At least 60 Secret Service members injured during George Floyd protests in DC

More than 60 Secret Service officers and special agents sustained multiple injuries in three days worth of violent clashes stemming from protests demanding justice for George Floyd in Washington, D.C.


The uprisings overflowed from Lafayette Park and continued near the White House on Saturday night and early into Sunday morning. Protesters in the area had taken to the streets since Friday to condemn police brutality.

Secret Service Police officers form a block on Pennsylvania Avenue NW to prevent protesters from reaching the White House during a rally in Washington, Saturday, May 30, 2020. Demonstrations took place nationwide in protest of the Memorial Day death of George Floyd, who died in police custody in Minneapolis. (AP Photo/Manuel Balce Ceneta)

Some demonstrators repeatedly attempted to knock over security barriers and vandalized six Secret Service vehicles, the agency said in a statement on Sunday.

Protesters threw bricks, rocks, bottles, fireworks and other items at officers and some Secret Service personnel were also "directly physically assaulted as they were kicked, punched and exposed to bodily fluids," the statement added.

Demonstrators stand on U.S. Secret Service vehicles, one with a broken windshield, near the White House on Saturday, May 30, 2020 (AP Photo/Manuel Balce Ceneta)

Problem to solve: Could you resume the news report above on Secret Service injuries during the George Floyd protests in Washington, continuing from its last line?

Stored data:
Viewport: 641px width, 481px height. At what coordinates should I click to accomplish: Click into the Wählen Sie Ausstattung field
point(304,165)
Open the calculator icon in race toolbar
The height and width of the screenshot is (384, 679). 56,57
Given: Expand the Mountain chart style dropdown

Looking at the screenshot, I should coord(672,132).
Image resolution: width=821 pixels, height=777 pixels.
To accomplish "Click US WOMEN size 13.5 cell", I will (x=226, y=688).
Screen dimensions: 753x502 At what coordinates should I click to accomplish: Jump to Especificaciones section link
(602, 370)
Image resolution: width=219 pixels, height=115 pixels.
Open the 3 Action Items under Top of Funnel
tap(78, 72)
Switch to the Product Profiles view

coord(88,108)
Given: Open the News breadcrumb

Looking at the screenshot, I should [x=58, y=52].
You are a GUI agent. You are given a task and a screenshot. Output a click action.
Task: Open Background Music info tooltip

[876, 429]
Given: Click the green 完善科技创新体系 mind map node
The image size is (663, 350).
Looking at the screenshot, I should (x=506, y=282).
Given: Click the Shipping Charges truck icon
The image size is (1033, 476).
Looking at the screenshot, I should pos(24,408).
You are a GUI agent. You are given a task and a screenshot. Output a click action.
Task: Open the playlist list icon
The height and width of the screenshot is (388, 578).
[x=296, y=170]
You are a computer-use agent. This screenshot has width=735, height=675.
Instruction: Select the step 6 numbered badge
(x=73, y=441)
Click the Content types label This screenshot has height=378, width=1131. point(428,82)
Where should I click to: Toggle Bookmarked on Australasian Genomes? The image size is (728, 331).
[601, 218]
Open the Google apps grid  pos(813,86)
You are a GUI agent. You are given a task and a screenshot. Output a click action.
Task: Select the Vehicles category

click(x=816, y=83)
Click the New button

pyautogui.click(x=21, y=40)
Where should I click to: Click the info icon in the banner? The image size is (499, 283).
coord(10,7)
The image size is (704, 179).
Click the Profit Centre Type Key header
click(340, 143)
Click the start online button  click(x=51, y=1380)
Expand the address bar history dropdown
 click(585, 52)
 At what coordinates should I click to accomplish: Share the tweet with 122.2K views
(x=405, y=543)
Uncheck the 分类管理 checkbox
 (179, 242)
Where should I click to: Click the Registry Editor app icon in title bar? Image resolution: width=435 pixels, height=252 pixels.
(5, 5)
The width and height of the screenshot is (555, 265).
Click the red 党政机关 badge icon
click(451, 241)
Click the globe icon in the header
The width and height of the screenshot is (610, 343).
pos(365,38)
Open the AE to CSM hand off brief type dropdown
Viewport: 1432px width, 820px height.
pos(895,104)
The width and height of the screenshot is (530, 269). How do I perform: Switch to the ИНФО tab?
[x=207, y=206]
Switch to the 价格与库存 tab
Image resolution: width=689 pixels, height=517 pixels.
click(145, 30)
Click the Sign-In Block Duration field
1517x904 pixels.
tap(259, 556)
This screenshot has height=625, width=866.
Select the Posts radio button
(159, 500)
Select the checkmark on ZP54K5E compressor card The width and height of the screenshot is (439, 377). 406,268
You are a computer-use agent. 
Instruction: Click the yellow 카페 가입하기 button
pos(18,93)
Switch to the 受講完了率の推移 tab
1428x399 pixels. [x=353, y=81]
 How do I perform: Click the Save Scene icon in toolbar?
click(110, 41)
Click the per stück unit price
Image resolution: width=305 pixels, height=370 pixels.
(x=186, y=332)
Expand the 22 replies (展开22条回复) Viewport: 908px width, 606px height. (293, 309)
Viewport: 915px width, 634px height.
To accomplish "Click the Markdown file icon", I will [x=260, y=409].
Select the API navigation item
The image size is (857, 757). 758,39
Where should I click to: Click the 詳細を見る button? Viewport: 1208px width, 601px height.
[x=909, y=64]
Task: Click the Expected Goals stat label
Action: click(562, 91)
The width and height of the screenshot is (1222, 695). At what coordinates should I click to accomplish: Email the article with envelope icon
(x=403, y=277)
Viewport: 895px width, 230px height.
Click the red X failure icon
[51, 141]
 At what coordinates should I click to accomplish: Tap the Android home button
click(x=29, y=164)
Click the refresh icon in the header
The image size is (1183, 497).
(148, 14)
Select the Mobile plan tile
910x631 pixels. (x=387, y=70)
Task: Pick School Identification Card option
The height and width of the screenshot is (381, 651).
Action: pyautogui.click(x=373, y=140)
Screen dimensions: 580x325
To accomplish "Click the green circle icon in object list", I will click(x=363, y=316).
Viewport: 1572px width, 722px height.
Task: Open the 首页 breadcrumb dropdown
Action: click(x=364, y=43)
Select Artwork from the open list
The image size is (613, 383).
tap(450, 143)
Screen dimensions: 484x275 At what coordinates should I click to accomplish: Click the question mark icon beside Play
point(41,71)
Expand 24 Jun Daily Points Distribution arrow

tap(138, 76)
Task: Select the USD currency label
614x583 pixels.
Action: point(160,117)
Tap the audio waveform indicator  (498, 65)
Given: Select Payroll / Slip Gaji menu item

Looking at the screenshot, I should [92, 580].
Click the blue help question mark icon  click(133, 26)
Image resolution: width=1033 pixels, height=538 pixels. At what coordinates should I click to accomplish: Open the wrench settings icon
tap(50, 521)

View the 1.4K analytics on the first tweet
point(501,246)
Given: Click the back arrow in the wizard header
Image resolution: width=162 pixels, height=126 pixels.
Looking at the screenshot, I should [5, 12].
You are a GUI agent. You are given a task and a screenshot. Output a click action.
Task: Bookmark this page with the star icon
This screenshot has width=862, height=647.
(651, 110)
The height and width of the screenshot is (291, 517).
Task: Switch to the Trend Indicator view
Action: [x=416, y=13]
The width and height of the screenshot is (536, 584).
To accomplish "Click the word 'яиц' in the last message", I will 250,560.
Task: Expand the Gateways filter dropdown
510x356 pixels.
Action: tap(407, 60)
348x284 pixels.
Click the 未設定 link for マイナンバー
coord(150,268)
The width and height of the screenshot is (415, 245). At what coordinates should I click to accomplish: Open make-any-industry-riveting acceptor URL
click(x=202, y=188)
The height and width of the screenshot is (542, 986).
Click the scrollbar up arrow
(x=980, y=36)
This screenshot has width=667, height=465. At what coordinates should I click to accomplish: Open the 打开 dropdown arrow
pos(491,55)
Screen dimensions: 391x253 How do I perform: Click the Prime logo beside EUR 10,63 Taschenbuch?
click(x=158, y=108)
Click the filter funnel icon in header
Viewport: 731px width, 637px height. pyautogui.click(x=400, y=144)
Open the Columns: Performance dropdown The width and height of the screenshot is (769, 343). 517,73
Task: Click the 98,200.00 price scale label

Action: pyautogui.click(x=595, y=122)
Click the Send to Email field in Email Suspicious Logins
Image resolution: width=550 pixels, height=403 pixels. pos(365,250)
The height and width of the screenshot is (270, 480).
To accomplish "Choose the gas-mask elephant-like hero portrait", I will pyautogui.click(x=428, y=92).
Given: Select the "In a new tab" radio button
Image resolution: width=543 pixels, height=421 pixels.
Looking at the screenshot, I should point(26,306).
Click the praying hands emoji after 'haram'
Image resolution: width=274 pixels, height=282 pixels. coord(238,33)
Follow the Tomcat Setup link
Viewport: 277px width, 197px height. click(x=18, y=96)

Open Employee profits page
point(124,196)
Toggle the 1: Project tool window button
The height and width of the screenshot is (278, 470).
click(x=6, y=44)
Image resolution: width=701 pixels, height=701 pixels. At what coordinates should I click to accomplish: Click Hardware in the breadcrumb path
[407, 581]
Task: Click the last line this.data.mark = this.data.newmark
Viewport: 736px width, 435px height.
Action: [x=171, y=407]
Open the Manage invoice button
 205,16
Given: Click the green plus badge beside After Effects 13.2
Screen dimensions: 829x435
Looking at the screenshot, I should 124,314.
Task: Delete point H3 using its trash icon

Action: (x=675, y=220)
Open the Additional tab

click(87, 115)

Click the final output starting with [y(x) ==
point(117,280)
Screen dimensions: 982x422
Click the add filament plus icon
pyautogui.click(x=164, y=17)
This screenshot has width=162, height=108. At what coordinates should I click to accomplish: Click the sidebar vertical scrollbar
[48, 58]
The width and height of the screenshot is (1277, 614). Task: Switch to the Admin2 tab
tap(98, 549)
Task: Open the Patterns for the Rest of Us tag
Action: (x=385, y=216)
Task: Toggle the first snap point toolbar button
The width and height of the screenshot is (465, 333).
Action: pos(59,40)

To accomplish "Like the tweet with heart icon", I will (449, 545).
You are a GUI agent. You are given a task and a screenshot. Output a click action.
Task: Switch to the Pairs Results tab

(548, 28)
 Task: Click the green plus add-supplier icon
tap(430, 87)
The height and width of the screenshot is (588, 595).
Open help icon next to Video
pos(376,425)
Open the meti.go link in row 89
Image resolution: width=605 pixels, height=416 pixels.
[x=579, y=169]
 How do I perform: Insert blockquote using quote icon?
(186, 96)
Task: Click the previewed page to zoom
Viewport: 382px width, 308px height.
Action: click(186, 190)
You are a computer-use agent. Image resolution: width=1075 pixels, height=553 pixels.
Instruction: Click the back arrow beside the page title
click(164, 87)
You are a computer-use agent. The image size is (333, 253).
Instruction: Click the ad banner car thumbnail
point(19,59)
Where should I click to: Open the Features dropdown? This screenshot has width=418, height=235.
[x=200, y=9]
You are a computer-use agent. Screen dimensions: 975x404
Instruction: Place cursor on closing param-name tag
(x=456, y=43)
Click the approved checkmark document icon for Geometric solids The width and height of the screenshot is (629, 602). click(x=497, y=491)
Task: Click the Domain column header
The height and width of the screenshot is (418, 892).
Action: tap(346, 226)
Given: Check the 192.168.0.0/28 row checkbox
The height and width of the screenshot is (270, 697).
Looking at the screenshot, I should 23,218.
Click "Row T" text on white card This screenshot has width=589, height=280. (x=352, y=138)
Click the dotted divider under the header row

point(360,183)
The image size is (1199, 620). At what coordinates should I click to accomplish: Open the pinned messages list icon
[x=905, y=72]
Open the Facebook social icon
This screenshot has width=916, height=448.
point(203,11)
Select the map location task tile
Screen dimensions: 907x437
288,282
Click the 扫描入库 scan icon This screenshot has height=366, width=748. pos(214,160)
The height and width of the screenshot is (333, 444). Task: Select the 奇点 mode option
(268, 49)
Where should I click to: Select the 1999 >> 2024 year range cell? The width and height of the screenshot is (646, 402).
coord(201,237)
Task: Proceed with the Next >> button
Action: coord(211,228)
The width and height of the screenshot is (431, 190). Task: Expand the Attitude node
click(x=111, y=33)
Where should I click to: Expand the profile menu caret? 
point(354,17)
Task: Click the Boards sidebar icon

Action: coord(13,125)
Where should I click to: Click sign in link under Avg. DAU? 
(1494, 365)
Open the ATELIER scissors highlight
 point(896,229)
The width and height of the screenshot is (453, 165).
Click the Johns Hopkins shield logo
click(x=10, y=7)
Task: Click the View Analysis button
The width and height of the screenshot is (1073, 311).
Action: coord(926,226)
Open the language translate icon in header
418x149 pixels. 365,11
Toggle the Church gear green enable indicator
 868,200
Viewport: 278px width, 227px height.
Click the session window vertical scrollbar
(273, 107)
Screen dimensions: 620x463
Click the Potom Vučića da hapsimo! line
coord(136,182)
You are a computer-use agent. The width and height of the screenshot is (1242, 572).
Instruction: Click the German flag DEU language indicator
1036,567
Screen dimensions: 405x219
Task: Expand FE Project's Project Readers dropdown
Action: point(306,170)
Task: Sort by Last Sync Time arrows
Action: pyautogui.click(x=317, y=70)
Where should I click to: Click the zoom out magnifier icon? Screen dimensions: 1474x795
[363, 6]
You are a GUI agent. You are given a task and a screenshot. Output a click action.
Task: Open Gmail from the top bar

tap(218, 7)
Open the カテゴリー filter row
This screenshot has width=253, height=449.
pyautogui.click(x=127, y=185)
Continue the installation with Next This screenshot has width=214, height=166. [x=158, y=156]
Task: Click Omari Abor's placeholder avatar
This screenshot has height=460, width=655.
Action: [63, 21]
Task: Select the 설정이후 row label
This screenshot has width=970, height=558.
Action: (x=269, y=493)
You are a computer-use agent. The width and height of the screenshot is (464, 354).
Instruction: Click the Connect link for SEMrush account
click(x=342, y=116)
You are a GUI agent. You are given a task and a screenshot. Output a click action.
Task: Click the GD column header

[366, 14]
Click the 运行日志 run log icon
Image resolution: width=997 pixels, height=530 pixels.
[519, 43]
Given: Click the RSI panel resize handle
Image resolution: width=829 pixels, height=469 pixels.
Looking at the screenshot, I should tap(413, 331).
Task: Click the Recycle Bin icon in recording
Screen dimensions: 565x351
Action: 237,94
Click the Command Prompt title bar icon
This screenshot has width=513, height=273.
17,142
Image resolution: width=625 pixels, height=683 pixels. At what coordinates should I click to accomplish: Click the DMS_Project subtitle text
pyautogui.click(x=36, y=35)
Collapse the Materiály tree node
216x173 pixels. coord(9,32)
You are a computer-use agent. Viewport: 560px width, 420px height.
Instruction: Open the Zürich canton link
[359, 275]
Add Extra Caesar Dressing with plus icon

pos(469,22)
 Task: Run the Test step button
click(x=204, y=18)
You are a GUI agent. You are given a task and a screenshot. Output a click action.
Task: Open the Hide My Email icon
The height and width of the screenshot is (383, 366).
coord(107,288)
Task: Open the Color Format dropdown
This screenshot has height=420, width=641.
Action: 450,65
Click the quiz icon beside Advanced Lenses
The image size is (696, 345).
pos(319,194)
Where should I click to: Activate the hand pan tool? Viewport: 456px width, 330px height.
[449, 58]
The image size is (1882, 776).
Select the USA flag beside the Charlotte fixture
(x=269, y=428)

Task response:
At least 11 employees were treated at local hospitals for non-life-threatening injuries.

"No individuals crossed the White House fence and no Secret Service protesters were ever in any danger," the agency said.

President Trump said he "couldn't have felt more safe," from inside the White House on Saturday as agitated protesters defaced property and burned flags nearby.


D.C. police helped equip Secret Service agents with riot gear, including helmets, which are not a usual part of their protective gear, Chief of Police Peter Newsham said on Sunday.

D.C. Mayor Muriel Bowser pleaded for protesters to remain peaceful and not attack law enforcement.

“We certainly recognize and empathize with the outrage people feel following the killing in Minneapolis last week. The killing of George Floyd wasn’t the first. People are expressing outrage and demanding action,” she said. “We also recognize that we are proud of our city and do not want our city to be destroyed.”

"The Secret Service respects the right to assemble, and we ask that individuals do so peacefully for the safety of all," the agency said.